Nachweiserleichterungen. Allseitig linienförmig gelagerte Vertikalverglasungen aus 2-fach-Isolierglas, die bei normalen Produktions- und Einbaubedingungen hergestellt und nur durch Wind und Eigengewicht belastet sind, dürfen bis 20 m Einbauhöhe über Gelände ohne weitere Nachweise verwendet werden, wenn die nachfolgend genannten Bedingungen eingehalten werden:
* Glaserzeugnis: Floatglas, TVG, ESG, ESG-H
* Fläche: ≤ 1,6 m²
* Scheibendicke: ≥ 4 mm
* Differenz der Scheibendicken: ≤ 4 mm
* Scheibenzwischenraum: ≤ 16 mm
* Charakteristischer Wert der Windlast: ≤ 0,8 kN/m²
Anhang. Teil 2 der Norm enthält dann noch einen informativen Anhang A, in dem ein Näherungsverfahren zur Ermittlung von Klimalasten in der gleichen Form beschrieben ist, wie das bereits in der TRLV der Fall war. Nicht mehr in die Norm übernommen wurden die in der TRLV gegebenen „Erläuterungen zu den Mindestwerten für klimatische Einwirkungen“.
Auf einen Blick
Die wichtigsten Änderungen in der DIN 18008
* Das Bemessungskonzept wird umgestellt von reinen Spannungs- und Durchbiegungsnachweisen auf Teilsicherheitsbeiwerte, die mit statistischen Werten auch Betrachtungen zur Wahrscheinlichkeit verlangen.

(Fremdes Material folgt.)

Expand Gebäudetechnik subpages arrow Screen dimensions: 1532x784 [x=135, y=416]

* Es geht dabei um Nachweise von Grenzzuständen der Tragfähigkeit und der Gebrauchstauglichkeit, bei denen dann freilich doch wieder Spannungen und Durchbiegungen die wesentliche Rolle spielen.

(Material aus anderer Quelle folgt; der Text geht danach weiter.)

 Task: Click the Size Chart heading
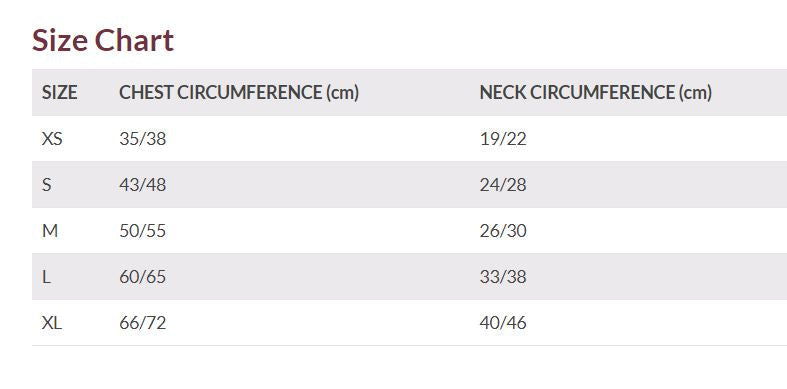pyautogui.click(x=103, y=40)
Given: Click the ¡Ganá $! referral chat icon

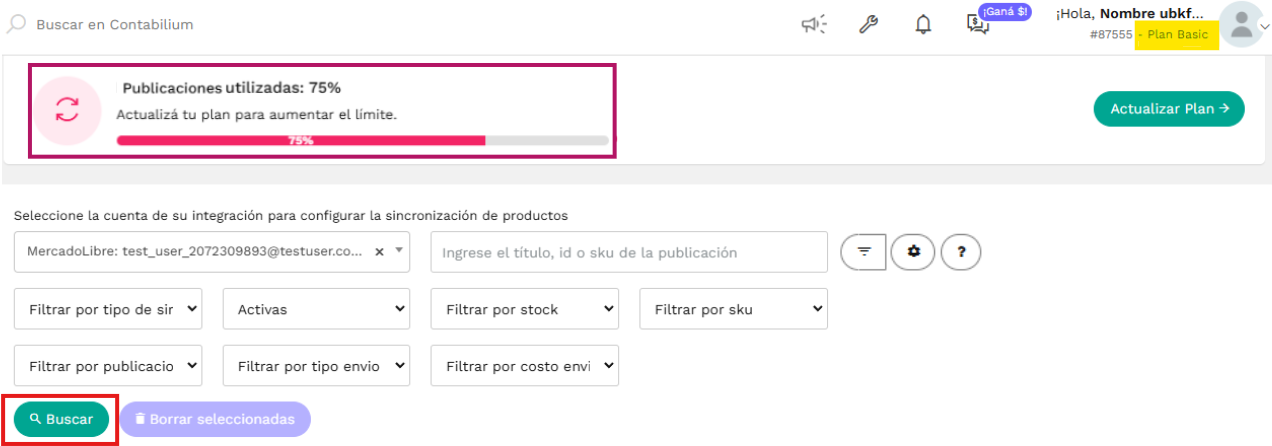Looking at the screenshot, I should pos(978,24).
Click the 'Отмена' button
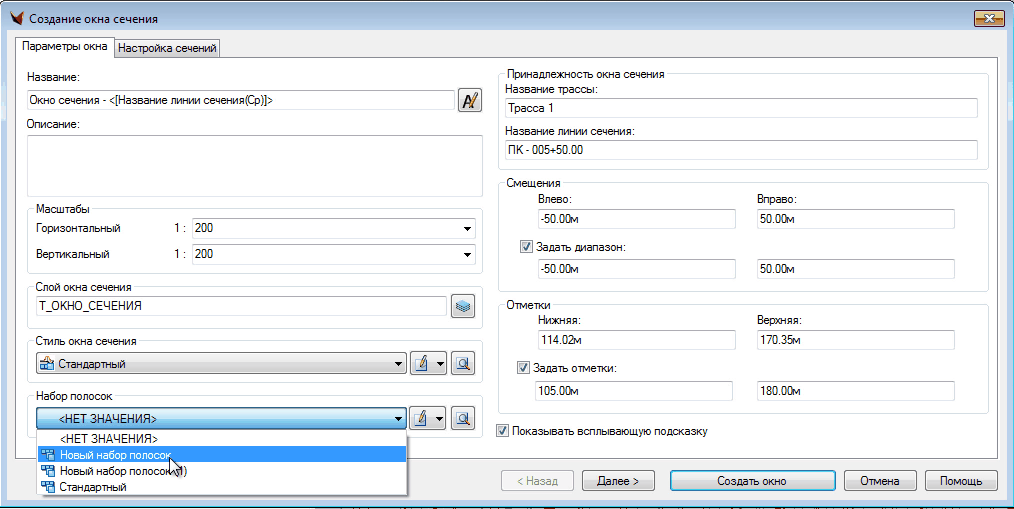Viewport: 1014px width, 509px height. point(880,481)
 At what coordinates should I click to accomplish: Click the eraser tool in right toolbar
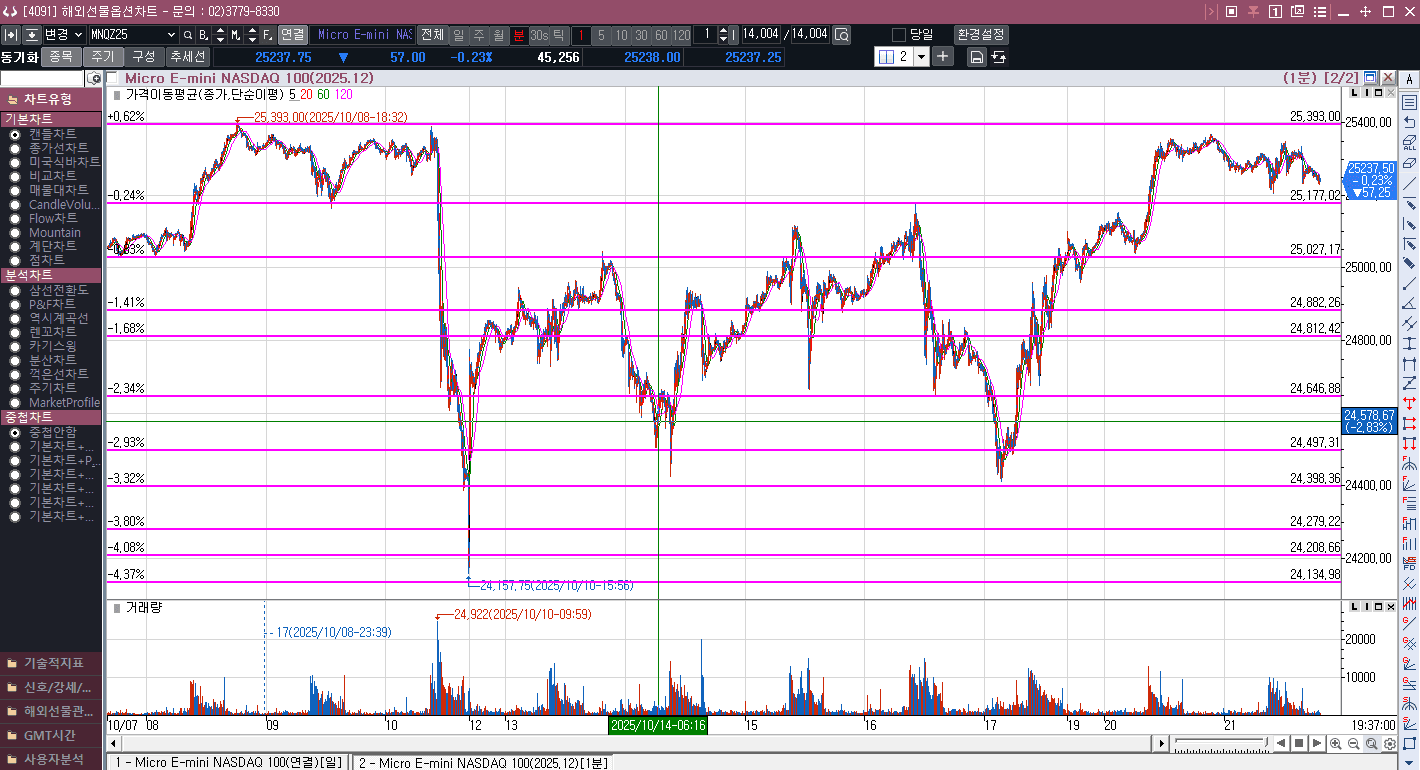(1409, 163)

* Völlig neu ist die Betrachtung von außergewöhnlichen Bemessungssituationen (z.B. Zerstörungsstände, Erdbeben).
* Die Einwirkungsdauer spielt eine wesentlich größere Rolle.

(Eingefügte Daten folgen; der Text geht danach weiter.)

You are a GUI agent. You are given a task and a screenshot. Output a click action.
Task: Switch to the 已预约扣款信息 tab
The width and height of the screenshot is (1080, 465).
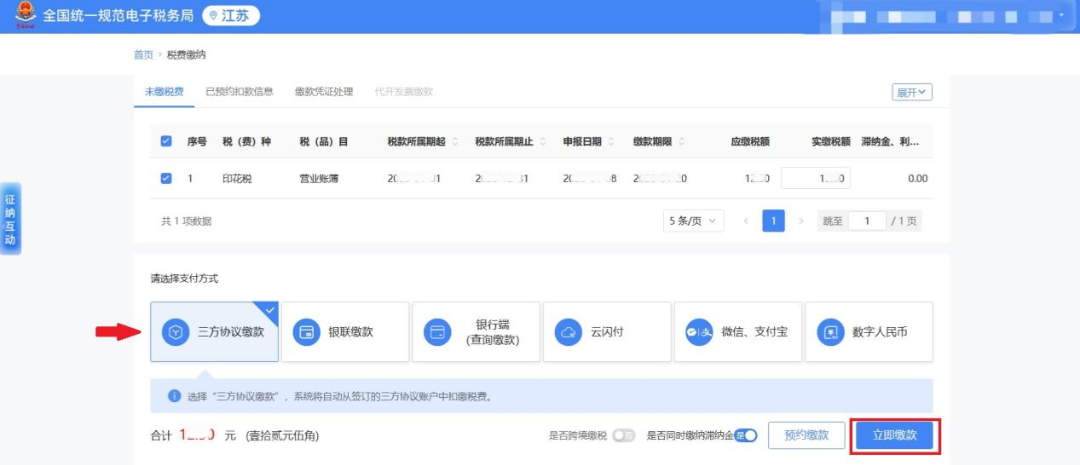(x=239, y=91)
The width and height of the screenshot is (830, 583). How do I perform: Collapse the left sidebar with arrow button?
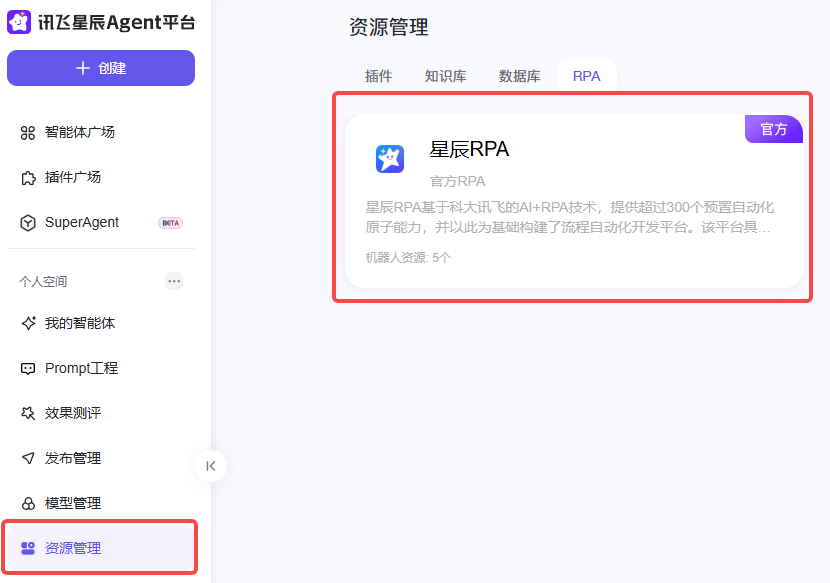point(211,465)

* Vorgespannte Gläser und Verbundgläser werden günstiger beurteilt.
Kommentar
Normenfamilie schnell einführen
Grundsätzlich ist es in Ordnung, dass die Glasdicken-Ermittlung auf eine normative Grundlage gestellt wird. Ob dies in einer Art zeitlicher Konkurrenz zu ähnlichen europäischen Normungsvorhaben hätte sein müssen, sei einmal dahingestellt. Jedenfalls sind die neuen Nachweisverfahren für handwerkliche Endanwender kaum mehr selbst rechenbar; zumindest wird jetzt der Einsatz leistungsfähiger EDV-Programme vollends unumgänglich. Kleinere und auch mittlere Handwerksbetriebe werden sich bezüglich der Glasdicken-Ermittlung verstärkt an ihre Beratungsstellen oder Glaslieferanten wenden müssen. Die von dort gelieferten Rechenergebnisse können aber nur so gut sein wie die objektspezifischen Vorgaben, die idealerweise vom Planer kommen sollten. Ohne eine umfassende Projekt-Beschreibung, die Informationen zu Geometrie, Abmessungen, Lagerung, Glasarten außen/Mitte/innen, SZR 1, ggf. SZR 2, Einbauwinkel, Ort, Ortshöhe, Windzone, Gebäudebreite, -höhe, -tiefe, Geländekategorie, Schneelastzone, Klimalast, ggf. Höhe von Produktions- und Einbauort über NN, Linienlast und Punktlast enthält, ist hier nichts zu machen. Erste Berechnungen zeigen, dass die Glasdicken bei Vertikalverglasungen um etwa eine Dicken-Stufe höher, bei Horizontalverglasungen um etwa eine Dicken-Stufe niedriger als bisher ausfallen. Besonders wichtig und wünschenswert ist eine schnelle bauaufsichtliche Einführung der Normenfamilie, damit die Zeit der Unsicherheit, welches Regelwerk aus welchen Gründen auch immer in einem spezifischen Fall anzuwenden ist, möglichst kurz gehalten wird. Und auch, dass damit einhergehende Wettbewerbsverzerrungen minimiert werden.